A justiça também emitiu um mandado de condução coercitiva de um investigado que estaria em Salvador.
Policiais federais apreenderam malotes na sede da GDK, na Rua da Grécia, no Comércio, nesta quinta-feira, 5, em Salvador. Os agentes passaram toda a manhã no local acompanhados de servidores da Receita Federal e saíram do prédio levando mais de dez malotes com documentos. Esse foi um dos dois mandados de busca e apreensão cumprido na capital baiana durante a operação Lava Jato. O outro foi realizado no condomínio Porto Trapiche, também no Comércio.
A justiça também emitiu um mandado de condução coercitiva de um investigado que estaria em Salvador. Mas ele não foi localizado na capital baiana e acabou se apresentando no Rio de Janeiro, de acordo com a Polícia Federal, que deflagrou, nesta quinta-feira, a nona fase da ação Lava Jato, que foi denominada "My Way".
Até às 13h48, a assessoria da PF não divulgou o nome deste investigado que se apresentou no Rio de Janeiro. Durante entrevista coletiva nesta manhã, o delegado Igor Romário de Paulo disse que ele seria um dos 11 operadores alvos da ação desta quinta que teriam participação no esquema de lavagem de dinheiro envolvendo a diretoria de serviços da Petrobras.
Segundo a assessoria da PF, ele não teria ligação com a GDK, e sim, com outra empresa. A Polícia Federal não informou qual o envolvimento da GDK na operação Lava Jato.
Outros estados
Além da Bahia, a ação é realizada em São Paulo, Rio de Janeiro e Santa Catarina. Em São Paulo, o tesoureiro do PT João Vaccari Neto foi levado para a sede da Polícia Federal, nesta manhã, durante a ação da PF. De acordo com o procurador Carlos Fernando, ele foi conduzido para prestar esclarecimentos sobre denúncias de que ele teria solicitado "doações legais e ilegais para pessoas com contrato com a Petrobras". O procurador disse que não é possível informar o destino desse dinheiro.
Lavagem de dinheiro
O delegado Igor Romário, que concedeu entrevista na sede da PF em Curitiba na manhã desta quinta, explicou que os operadores eram responsáveis por intermediar o pagamento de propina por parte das empresas com contratos com a Petrobras para os agentes públicos.
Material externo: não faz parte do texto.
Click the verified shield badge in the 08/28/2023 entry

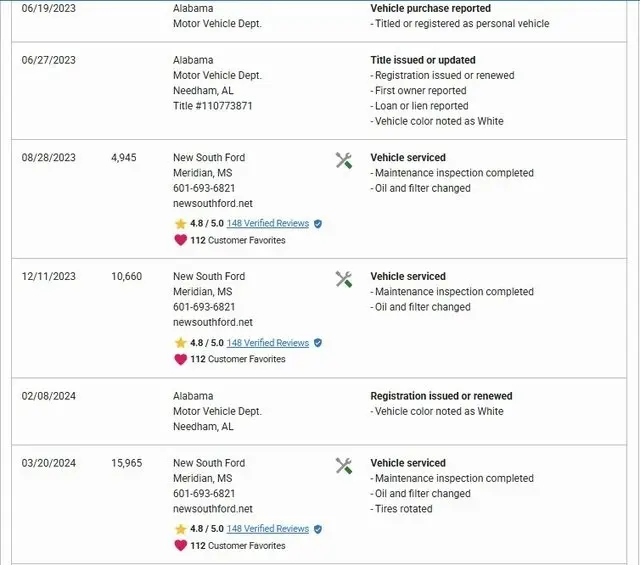318,224
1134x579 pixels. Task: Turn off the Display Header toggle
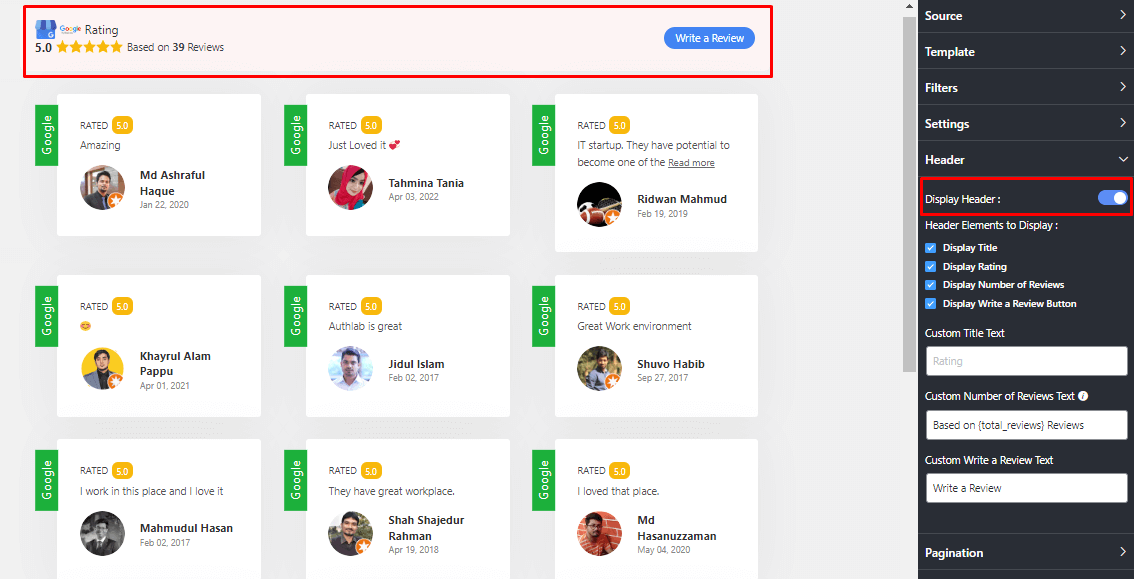coord(1112,198)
Eles tinham atuação semelhante a do doleiro Alberto Youssef, mas em escala menor.
Segundo o delegado, 26 empresas são investigadas nessa fase da operação, sendo que uma delas, com sede em Santa Catarina, não tinha envolvimento com o esquema de corrupção, mas sua sede era utilizada para guardar documentos de outra empresa com participação na lavagem de dinheiro.
"A maioria das empresas é de fachada, serviam para expedir nota para justificar serviços que não eram realizados", explicou o delegado, acrescentando que também há uma empresa de construção de tanque e com contrato com a BR Distribuidora, que ao mesmo tempo realizava ações lícitas e ilícitas.
Santa Catarina
Um dos principais foco dessa fase da operação foi a coleta de provas contra esse novo núcleo de operadores da lavagem de dinheiro, de acordo com o procurador regional Carlos Fernando. Mas a ação também atuou buscando informações sobre um esquema envolvendo uma empresa de Santa Catarina com contrato com a BR Distribuidora.
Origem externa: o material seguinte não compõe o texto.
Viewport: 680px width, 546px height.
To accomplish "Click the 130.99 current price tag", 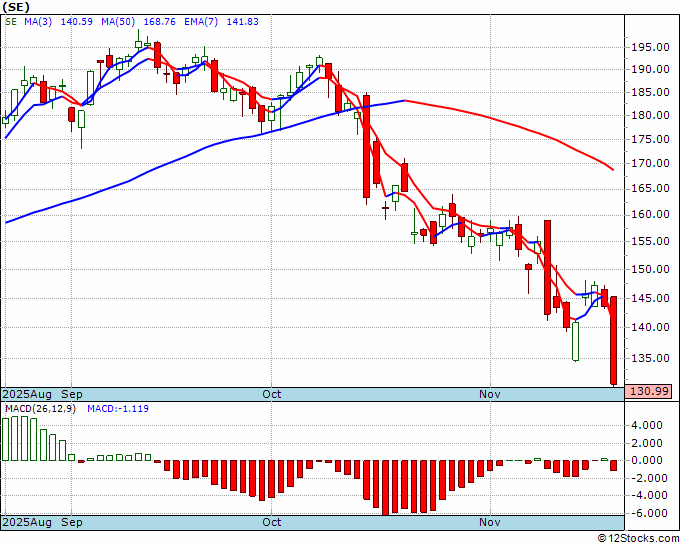I will point(648,391).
Um sócio e um diretor desta empresa, que não tiveram os nomes revelados, foram presos. Outro sócio, que teve mandado de prisão expedida, está em viagem aos Estados Unidos. A PF aguarda o seu retorno ainda nesta quinta para ser conduzido ao órgão. De acordo com o delegado, por enquanto ele não é considerado foragido.
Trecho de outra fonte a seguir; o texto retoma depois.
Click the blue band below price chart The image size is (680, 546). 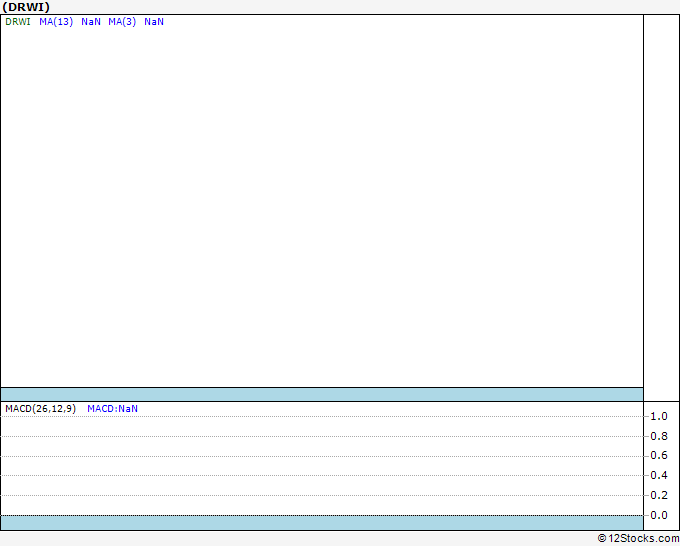pos(321,394)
Os policiais federais também não localizaram uma pessoa que tinha mandado de prisão preventiva expedidas no Rio de Janeiro.
GDK
Além dos inúmeros contratos que tem com a Petrobras, a GDK ficou conhecida em 2009 durante a CPI dos Correios após a revelação de que a empresa havia presenteado o então secretário-geral do PT, Silvio Pereira, com um carro Land Rover. O carro foi devolvido e Pereira deixou o posto no PT.